ASSIGNED TASK A:
Do statements (i), (ii) and (iii) agree with the passage on Purdue's opioid sales in Virginia? Answer yes or no for each and quote the words of the passage that decide it.
(i) Purdue employed about 86 sales representatives in Virginia from 2007 to 2017.
(ii) Tazewell County has a population of about 100,000.
(iii) Sales representatives were steered away from providers who prescribed Purdue's opioids in high volume.
ASSIGNED TASK B: According to the passage on Purdue's opioid sales in Virginia, how many opioid prescriptions were filled in Virginia between 2008 and 2017?
ASSIGNED TASK C: Continue the passage on Purdue's opioid sales in Virginia from its last sentence.

TEXT PASSAGE:

Between 2008 and 2017, Purdue promoted and sold an estimated $18.7 billion in opioids resulting in 2,157,959 prescriptions filled in Virginia and 149,658,236 pills and patches making their way into communities across the Commonwealth. In the majority of this ten-year period, the number of pills and patches was nearly double the population of the state. Additionally, the Complaint details the lies Purdue Pharma told about the dangers of their drugs and further explains their extensive sales program that incentivized sales reps to push as many opioid prescriptions as they could on health care providers.

 

According to the unredacted Complaint, Purdue went to great lengths to misrepresent the addictiveness of their drugs and, as a result of their zealous promotion and sales tactics, pushed nearly 150 million prescription opioid pills and patches into Virginia communities.

 

  • From 2007 to 2017, Purdue employed approximately 86 sales representatives in Virginia, whose job was to visit health care providers and convince them to prescribe their drugs to patients.
  • According to notes kept by sales representatives regarding their visits to healthcare providers, 229,011 calls were made to healthcare providers between 2006 and 2017
  • In Tazewell County, a county with a population of only 43,000, Purdue made 1,359 sales calls between 2008 and 2017.
  • Sales reps were incentivized to make routine visits to healthcare providers who were high-volume prescribers of Purdue's opioid products, regardless of whether those providers were prescribing the drugs inappropriately.

Collected data
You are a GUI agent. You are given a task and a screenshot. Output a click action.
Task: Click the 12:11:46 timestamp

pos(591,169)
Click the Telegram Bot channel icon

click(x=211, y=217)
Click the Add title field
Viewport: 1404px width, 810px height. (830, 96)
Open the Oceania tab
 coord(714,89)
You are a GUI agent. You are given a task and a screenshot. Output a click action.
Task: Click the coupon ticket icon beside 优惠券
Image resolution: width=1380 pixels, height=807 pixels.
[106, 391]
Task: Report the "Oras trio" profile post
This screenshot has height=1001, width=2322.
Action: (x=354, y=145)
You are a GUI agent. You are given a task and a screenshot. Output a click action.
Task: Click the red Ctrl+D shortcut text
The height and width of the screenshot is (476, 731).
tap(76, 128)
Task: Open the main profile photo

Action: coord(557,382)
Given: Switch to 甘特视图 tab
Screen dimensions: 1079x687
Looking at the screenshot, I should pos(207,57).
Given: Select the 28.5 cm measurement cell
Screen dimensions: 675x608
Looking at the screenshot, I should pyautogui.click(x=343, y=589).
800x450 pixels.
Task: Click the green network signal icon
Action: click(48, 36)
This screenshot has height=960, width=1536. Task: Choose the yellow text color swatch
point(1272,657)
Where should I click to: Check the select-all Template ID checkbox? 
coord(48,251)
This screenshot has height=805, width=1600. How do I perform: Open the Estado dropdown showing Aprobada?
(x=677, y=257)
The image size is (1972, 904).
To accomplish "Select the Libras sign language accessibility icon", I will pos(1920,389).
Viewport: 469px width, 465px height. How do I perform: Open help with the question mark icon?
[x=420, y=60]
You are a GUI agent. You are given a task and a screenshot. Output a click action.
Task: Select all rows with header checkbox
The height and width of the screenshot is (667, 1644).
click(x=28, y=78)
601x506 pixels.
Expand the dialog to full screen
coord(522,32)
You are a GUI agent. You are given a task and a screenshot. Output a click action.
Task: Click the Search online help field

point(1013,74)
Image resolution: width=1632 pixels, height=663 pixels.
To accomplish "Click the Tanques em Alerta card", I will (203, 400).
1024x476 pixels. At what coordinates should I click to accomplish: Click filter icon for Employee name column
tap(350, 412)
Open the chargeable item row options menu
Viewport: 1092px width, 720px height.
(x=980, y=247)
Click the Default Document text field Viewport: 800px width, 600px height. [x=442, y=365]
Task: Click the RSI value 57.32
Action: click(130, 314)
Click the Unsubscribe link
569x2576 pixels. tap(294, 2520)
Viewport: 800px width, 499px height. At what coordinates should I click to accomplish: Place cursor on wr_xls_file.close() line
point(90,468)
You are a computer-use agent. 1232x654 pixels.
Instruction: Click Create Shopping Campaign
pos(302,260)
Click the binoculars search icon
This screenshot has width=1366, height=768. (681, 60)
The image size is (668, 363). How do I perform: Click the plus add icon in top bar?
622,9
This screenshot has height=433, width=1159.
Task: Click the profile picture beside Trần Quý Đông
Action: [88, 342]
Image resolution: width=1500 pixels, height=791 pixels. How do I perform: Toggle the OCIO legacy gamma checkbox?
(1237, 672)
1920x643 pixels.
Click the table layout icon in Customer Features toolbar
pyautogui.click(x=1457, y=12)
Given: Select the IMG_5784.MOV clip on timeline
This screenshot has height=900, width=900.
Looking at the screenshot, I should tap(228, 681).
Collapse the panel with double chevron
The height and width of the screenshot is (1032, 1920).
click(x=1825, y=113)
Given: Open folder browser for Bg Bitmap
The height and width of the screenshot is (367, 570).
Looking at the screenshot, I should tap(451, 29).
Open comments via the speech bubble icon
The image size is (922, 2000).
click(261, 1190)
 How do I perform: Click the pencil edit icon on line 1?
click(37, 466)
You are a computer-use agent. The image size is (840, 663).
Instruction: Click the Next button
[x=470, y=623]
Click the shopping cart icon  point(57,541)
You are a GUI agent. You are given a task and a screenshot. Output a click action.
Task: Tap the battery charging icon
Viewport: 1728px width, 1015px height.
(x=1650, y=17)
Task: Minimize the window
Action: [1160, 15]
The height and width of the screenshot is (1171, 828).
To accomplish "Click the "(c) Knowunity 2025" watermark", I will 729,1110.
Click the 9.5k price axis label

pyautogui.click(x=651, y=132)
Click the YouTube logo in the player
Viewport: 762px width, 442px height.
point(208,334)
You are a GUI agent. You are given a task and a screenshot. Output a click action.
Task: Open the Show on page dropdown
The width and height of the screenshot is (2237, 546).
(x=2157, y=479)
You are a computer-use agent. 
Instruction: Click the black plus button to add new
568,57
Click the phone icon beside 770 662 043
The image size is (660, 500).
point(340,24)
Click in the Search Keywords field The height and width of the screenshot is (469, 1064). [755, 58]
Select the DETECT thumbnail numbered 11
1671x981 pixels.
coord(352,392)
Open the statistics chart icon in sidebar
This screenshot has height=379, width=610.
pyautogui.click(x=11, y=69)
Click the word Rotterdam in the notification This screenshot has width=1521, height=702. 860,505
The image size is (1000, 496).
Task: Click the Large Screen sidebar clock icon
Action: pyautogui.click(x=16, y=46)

TASK RESULT A:
(i) Yes: "From 2007 to 2017, Purdue employed approximately 86 sales representatives in Virginia"
(ii) No: "a county with a population of only 43,000"
(iii) No: "Sales reps were incentivized to make routine visits to healthcare providers who were high-volume prescribers of Purdue's opioid products"

TASK RESULT B: 2,157,959 prescriptions.

TASK RESULT C:
 

Purdue also had an Incentive Bonus Program that deterred sales reps from reporting overprescribing healthcare providers. "If a Purdue sales representative reported a suspicious provider, that sales representative did so at the risk of removing sales attributable to that provider from the representative's bonus calculations.” The company structured their bonuses to focus on healthcare providers who prescribed the most drugs, which it termed "core” and "super core” prescribers. Purdue also created a points system that allocated bonuses and rewarded sales reps who had "the highest percentage of total sales calls with ‘super core' or ‘core' prescribers.” All of these incentives programs created a sales culture of getting as many drugs as possible into the hands of healthcare providers who would, in turn, prescribe them in great numbers.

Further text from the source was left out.